ALL the latest from Nottingham Magistrates' Court.
ALL the latest from Nottingham Magistrates' Court.

A pensioner from Bulwell has been jailed after a police officer and a taxi-driver were assaulted in a racial rumpus outside a pub.

George Edgar, 65, committed the attacks at the end of a daytime drinking session at the Fox And Crown pub on Church Street, Basford on Tuesday, July 21.

He was sent to prison for 18 weeks and told by District Judge Leo Pyle at Nottingham Magistrates’ Court that his behaviour was “abysmal and unacceptable”.

The court heard that alcoholic Edgar, of Gabrielle Close, had “fallen off the wagon” and was drinking with a friend after hearing information about his brother, who was in hospital with cancer.

His friend ordered him a taxi to take him home at 5.50 pm. But when Edgar got in the car, the driver, Faraidun Moradi, said the booking was for someone else.

As he got out, Edgar slammed the door and hurled “a tirade of racist abuse” at Mr Moradi.

When Mr Moradi wound down the window, Edgar spat on the driver’s shirt, pushed him in the chest and punched him in the face with his clenched fist.

“The driver was really scared,” David Miles prosecuting, told the court. “He locked his door, but Edgar hit the car several times.

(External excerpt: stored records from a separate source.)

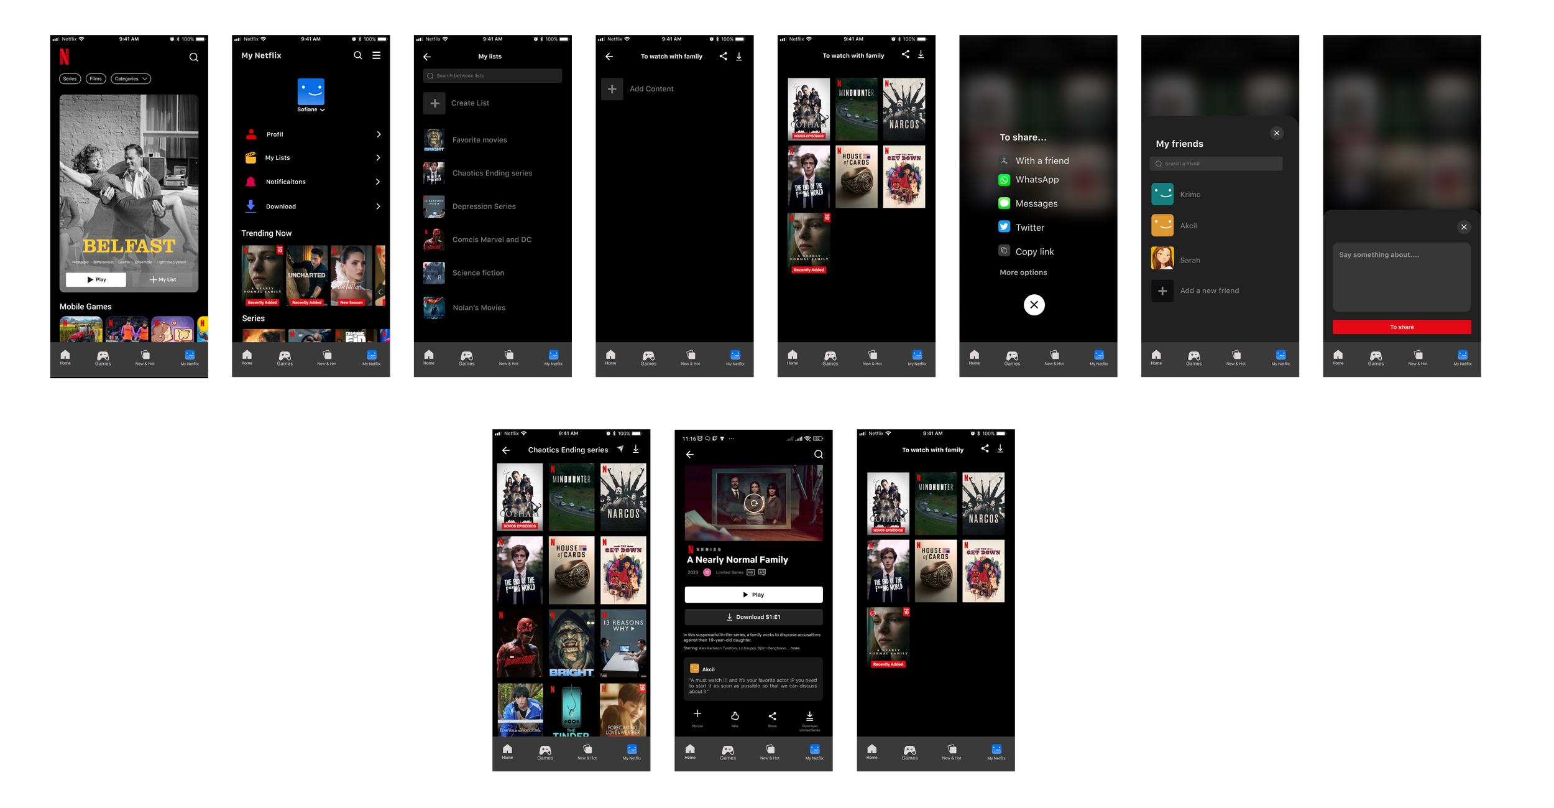This screenshot has width=1554, height=808.
Task: Click the search icon on home screen
Action: (x=193, y=57)
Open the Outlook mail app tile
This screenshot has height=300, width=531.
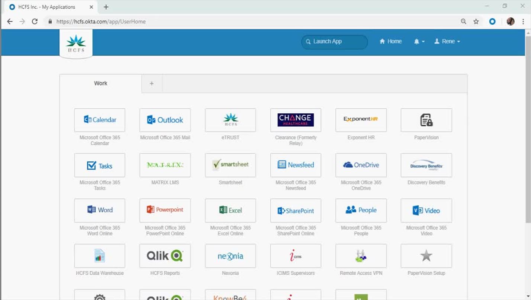[x=165, y=120]
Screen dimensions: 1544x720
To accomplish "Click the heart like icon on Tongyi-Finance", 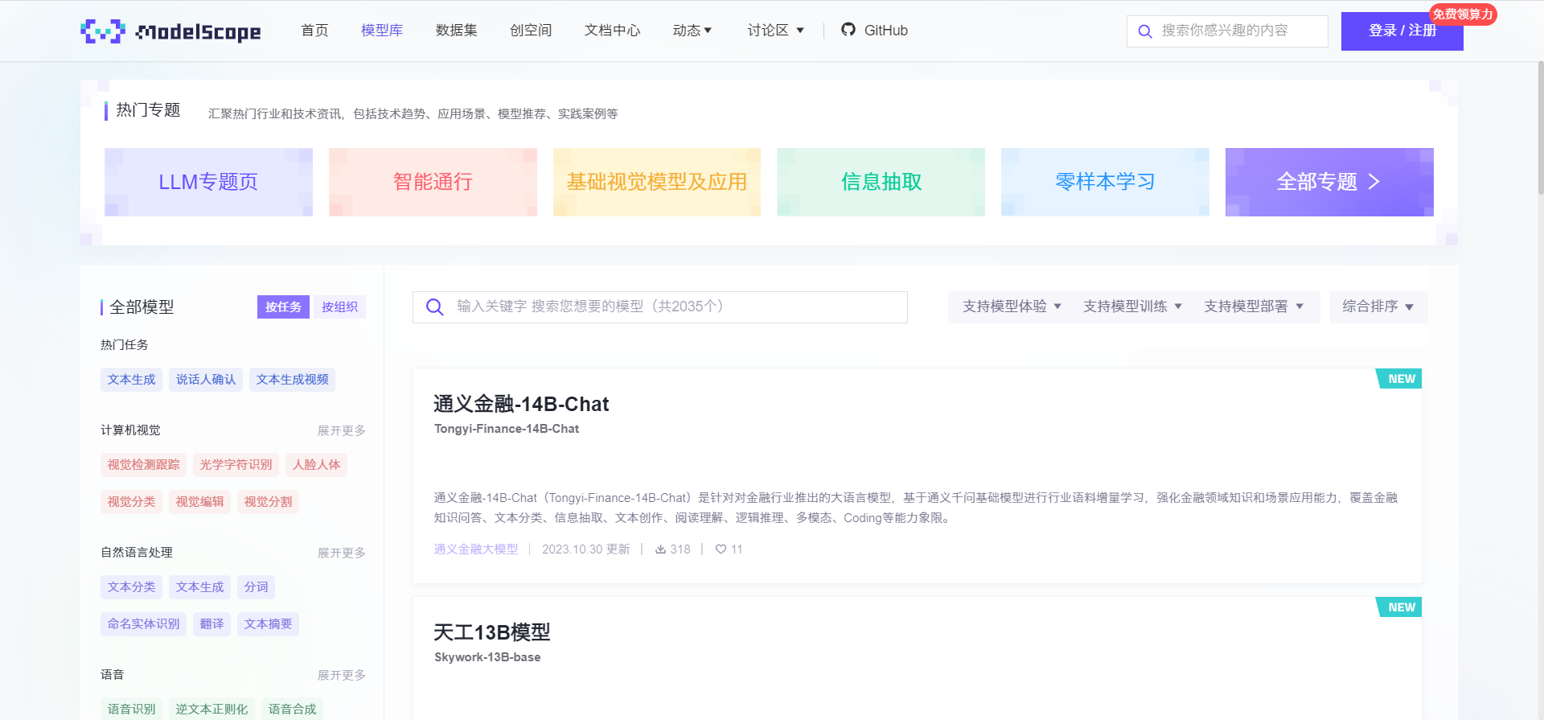I will [721, 549].
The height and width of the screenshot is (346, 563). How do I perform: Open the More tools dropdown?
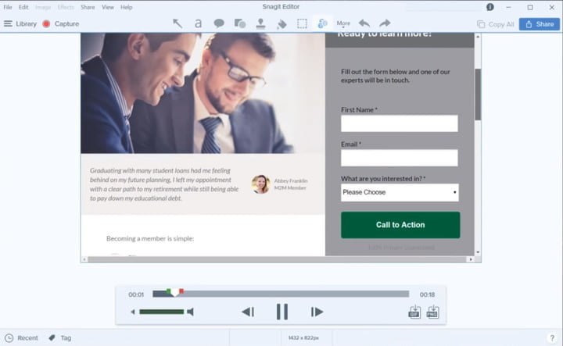pos(343,23)
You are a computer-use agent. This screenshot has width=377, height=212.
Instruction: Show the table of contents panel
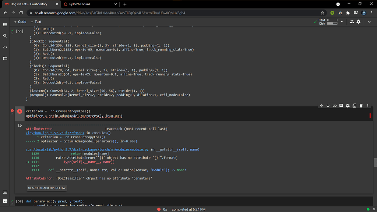(4, 25)
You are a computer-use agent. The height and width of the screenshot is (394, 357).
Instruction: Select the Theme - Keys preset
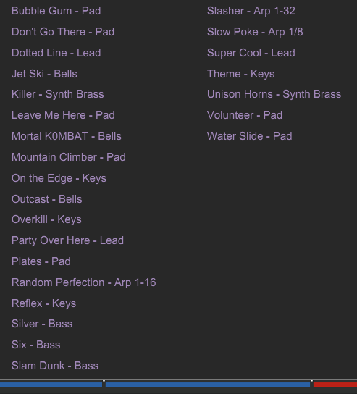pyautogui.click(x=240, y=74)
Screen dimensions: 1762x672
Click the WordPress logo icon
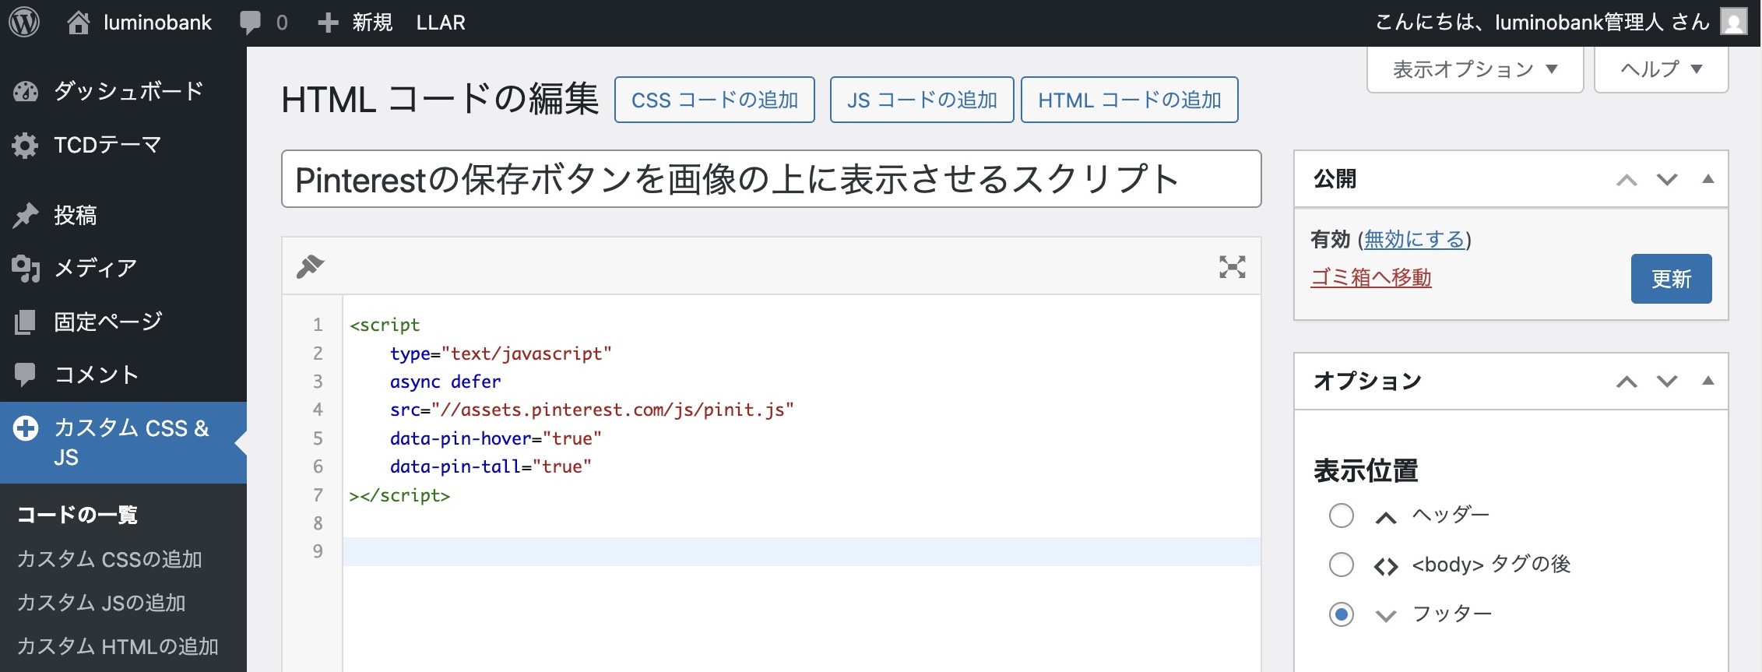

“When the police were called and Pc Tear arrived, Edgar told him: You will need more back-up. You are not arresting me!”

Edgar proceeded to punch Pc Tear two or three times in the eye, Mr Miles continued. When he was “taken to the ground and handcuffed”, he spat at the officer before finally calming down.

Edgar pleaded guilty to three offences -- racially aggravated assault of Mr Moradi, assault of Pc Tear and racially aggravated damage of Mr Moradi’s Skoda taxi.

The offences were in breach of a court order that had been previously imposed on him for similar offences of racist behaviour and violence.

Rebecca Meadows, mitigating, said the incident arose because of a mix-up over whose name the taxi was booked under.

But Edgar accepted that his behaviour was “completely intolerable” and that, when in drink, he was an “unpleasant” man.

“After receiving the news about his brother, he sought solace at the bottom of a bottle,” said Miss Meadows.

“But he had previously been determined to stay dry and had worked hard with the Clean Slate programme. Since these offences, he has not had a drink, and his intention is not to have one for the rest of his life.

“He does stay out of trouble when not in drink. If sent to prison, he could lose his accommodation and his stability, and could fall back into drink.”

Nevertheless, Judge Pyle felt Edgar’s behaviour was aggravated by his criminal record and added: “These were sustained assaults on men going about their duty and doing a public service.”

As well as the prison term, Edgar was ordered to pay compensation of £100 to both the police officer and the taxi driver, plus court costs and charges totalling £260.